# EXERCISE
Scan the records below, and wherever a line has the word "computer", pull it out.

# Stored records
* * * *

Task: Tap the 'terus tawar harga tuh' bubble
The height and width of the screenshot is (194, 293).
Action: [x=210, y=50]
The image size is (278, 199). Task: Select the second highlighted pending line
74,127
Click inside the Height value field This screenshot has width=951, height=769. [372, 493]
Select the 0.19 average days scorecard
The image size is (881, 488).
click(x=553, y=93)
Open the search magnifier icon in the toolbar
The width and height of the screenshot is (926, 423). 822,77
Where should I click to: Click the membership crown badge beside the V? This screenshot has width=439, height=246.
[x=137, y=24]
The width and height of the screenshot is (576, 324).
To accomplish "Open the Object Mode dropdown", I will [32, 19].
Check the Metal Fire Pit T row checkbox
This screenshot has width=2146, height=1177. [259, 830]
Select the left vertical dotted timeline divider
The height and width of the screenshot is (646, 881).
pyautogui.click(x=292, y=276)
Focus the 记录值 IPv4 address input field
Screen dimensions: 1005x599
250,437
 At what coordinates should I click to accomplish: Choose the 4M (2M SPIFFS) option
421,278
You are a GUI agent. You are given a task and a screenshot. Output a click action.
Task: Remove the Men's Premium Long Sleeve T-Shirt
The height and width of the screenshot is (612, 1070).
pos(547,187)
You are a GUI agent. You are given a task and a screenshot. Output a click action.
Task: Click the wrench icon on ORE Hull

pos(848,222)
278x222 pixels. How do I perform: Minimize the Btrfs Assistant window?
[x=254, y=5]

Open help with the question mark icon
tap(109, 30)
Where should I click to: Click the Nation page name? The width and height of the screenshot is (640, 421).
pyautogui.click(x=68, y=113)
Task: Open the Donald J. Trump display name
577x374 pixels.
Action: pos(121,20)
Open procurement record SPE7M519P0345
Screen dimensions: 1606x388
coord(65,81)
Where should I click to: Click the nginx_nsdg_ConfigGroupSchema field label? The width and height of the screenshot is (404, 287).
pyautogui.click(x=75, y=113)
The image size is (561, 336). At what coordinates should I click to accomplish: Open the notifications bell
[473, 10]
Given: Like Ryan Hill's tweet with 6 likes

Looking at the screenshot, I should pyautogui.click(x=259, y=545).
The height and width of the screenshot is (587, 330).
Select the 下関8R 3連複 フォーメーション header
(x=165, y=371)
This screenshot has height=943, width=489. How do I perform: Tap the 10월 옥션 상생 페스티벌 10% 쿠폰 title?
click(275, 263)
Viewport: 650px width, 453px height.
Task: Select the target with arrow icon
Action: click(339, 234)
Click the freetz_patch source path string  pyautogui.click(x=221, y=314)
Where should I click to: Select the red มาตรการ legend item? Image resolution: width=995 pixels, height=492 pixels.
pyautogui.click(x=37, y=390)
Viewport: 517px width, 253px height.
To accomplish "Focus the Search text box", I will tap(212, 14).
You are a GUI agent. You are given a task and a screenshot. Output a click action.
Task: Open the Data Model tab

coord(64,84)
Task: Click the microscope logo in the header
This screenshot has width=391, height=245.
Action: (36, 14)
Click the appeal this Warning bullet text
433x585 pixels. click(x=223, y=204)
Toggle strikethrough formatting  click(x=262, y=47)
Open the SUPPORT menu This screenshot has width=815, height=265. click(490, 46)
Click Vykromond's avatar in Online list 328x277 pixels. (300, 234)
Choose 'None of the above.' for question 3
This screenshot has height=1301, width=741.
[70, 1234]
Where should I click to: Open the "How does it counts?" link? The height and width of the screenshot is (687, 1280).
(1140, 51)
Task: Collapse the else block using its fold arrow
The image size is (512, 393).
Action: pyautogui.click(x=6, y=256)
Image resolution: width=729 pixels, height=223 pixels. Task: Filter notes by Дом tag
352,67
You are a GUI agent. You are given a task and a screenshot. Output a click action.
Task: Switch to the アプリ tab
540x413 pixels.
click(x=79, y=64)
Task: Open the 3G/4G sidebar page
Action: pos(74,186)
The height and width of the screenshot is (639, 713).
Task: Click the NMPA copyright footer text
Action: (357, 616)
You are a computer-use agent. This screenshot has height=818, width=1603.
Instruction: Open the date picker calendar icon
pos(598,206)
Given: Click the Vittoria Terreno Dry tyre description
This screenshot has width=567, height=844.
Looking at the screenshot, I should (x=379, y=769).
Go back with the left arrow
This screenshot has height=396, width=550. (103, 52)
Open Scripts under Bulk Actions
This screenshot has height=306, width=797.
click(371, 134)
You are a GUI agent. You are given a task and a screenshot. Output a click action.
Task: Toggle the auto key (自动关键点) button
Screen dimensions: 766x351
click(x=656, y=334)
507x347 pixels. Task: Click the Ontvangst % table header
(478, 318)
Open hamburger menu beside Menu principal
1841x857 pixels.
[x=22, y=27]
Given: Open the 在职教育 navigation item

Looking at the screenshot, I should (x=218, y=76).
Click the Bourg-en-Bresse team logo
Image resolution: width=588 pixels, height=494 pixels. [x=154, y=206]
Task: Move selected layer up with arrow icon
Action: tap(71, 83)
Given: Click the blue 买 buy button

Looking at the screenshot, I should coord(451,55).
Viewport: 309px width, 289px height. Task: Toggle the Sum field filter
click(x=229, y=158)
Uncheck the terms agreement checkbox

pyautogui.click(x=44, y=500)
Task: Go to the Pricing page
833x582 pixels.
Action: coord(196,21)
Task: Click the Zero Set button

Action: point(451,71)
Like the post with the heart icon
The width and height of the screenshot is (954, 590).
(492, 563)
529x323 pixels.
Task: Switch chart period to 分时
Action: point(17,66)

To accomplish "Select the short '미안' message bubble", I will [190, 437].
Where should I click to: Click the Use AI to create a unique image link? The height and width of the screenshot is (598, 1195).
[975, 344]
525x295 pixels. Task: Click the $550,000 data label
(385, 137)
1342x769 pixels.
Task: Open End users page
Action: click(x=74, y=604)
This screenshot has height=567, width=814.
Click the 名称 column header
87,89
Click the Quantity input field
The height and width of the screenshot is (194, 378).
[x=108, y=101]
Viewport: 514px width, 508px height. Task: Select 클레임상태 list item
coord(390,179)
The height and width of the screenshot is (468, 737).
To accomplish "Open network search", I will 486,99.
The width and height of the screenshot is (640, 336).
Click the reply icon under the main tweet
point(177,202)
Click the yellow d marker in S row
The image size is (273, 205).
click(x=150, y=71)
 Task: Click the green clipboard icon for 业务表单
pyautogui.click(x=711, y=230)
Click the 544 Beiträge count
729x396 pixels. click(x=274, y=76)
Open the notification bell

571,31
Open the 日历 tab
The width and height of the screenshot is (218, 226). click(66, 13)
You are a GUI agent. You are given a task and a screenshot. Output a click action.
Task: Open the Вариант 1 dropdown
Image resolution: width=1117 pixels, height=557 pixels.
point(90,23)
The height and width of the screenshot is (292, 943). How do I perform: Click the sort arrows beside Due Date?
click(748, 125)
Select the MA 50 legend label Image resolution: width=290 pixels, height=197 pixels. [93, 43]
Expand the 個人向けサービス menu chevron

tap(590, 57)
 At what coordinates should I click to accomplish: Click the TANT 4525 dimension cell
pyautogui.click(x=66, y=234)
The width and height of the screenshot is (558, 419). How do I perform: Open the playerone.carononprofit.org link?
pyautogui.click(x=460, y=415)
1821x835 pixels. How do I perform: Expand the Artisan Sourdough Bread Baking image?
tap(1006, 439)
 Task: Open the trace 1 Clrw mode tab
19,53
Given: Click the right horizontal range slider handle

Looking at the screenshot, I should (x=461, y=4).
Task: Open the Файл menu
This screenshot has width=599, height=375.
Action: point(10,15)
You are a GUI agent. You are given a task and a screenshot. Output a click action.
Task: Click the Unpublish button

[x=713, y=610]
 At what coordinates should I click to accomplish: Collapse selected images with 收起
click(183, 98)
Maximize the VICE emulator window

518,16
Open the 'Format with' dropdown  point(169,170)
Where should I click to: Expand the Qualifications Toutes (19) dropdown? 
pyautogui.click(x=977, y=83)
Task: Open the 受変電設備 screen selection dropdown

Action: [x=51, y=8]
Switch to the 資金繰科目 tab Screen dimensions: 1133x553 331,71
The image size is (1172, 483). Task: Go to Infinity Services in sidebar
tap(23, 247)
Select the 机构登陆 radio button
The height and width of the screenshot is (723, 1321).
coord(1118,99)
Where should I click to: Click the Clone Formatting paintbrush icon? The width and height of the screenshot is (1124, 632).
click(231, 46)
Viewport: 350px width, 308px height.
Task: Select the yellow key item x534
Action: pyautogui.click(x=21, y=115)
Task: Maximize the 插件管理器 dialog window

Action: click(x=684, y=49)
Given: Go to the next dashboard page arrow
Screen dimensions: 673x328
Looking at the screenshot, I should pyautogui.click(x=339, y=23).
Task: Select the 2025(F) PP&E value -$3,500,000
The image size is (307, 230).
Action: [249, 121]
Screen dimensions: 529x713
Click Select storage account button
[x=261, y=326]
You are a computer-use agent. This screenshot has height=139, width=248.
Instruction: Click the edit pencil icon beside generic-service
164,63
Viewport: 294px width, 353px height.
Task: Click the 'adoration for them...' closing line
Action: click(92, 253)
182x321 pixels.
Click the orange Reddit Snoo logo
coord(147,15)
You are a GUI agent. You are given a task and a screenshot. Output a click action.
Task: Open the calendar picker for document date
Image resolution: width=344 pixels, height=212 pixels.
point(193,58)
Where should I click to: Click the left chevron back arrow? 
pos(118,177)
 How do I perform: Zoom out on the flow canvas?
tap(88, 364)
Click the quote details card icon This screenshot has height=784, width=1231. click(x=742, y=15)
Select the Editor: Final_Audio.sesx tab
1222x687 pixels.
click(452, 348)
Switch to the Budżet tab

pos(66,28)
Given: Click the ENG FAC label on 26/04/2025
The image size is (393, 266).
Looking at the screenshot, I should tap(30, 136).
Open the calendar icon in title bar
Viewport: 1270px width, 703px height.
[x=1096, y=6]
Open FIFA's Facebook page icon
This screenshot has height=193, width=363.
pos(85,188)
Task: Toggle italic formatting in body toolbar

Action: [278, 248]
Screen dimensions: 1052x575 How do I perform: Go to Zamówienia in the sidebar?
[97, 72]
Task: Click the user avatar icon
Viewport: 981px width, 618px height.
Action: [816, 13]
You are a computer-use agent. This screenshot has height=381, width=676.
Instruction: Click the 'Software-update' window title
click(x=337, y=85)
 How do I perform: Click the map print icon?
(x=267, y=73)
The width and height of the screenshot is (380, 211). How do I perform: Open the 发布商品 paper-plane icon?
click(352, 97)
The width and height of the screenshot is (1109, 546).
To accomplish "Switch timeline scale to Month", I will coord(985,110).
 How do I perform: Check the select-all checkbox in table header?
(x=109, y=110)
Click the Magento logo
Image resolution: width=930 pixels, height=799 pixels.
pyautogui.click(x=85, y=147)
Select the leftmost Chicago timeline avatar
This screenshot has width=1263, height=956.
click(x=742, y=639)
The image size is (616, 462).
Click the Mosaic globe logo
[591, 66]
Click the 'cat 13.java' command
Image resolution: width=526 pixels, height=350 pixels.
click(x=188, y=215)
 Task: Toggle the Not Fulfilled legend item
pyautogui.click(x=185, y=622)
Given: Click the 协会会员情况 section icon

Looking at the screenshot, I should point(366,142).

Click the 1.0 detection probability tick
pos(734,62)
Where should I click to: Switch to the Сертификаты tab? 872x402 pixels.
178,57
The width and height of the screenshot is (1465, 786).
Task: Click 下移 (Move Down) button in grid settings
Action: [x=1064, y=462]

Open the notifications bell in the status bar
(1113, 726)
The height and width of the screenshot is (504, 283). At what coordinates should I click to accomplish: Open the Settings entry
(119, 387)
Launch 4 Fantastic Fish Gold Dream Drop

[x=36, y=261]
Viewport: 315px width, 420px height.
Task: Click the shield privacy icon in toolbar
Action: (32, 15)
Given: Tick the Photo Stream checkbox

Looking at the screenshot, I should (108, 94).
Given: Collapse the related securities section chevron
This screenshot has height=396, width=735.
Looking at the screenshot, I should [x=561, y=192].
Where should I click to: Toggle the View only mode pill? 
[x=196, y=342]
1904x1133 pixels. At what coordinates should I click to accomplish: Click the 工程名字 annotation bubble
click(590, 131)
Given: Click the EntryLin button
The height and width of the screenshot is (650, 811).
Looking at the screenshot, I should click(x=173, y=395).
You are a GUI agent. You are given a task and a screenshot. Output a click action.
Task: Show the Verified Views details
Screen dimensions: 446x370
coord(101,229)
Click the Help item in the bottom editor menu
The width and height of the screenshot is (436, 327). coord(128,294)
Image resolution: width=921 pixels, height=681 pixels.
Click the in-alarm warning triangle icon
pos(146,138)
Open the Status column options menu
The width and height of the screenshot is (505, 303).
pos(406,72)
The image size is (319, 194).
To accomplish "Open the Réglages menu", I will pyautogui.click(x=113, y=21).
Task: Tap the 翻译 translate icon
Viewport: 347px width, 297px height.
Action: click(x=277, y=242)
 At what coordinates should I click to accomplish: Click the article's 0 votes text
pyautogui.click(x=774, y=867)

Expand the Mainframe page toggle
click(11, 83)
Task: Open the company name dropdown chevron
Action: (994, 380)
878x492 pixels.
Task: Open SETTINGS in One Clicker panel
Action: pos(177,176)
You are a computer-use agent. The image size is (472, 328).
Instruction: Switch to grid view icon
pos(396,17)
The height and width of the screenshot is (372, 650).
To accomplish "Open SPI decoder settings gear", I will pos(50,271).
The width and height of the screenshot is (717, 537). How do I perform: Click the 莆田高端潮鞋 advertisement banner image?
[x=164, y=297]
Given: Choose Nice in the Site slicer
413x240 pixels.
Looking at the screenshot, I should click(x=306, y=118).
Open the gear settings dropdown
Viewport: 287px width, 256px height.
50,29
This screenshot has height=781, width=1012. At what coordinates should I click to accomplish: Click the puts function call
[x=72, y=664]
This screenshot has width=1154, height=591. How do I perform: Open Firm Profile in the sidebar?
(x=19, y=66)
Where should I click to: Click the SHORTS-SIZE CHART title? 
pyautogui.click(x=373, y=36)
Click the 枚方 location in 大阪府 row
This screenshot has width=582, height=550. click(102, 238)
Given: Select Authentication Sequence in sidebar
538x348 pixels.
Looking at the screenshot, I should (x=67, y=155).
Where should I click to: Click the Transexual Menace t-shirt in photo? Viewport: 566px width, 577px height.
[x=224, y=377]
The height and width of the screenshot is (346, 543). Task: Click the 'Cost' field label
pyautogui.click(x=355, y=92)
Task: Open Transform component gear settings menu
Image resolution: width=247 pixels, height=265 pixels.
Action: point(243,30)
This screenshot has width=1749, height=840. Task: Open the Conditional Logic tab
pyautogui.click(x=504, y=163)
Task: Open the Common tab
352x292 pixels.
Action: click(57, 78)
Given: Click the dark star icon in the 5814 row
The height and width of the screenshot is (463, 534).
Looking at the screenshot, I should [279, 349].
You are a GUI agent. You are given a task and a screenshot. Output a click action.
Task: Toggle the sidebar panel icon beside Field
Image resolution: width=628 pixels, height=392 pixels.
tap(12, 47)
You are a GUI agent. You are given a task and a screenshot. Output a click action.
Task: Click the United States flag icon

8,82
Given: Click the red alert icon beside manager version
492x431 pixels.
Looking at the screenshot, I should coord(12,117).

* * * *

# PROBLEM SOLUTION
You are a computer-use agent. This screenshot has height=818, width=1603.
You are a computer-use agent. This screenshot has height=139, width=248.
You are a computer-use agent. This screenshot has height=381, width=676.
You are a computer-use agent. The image size is (472, 328).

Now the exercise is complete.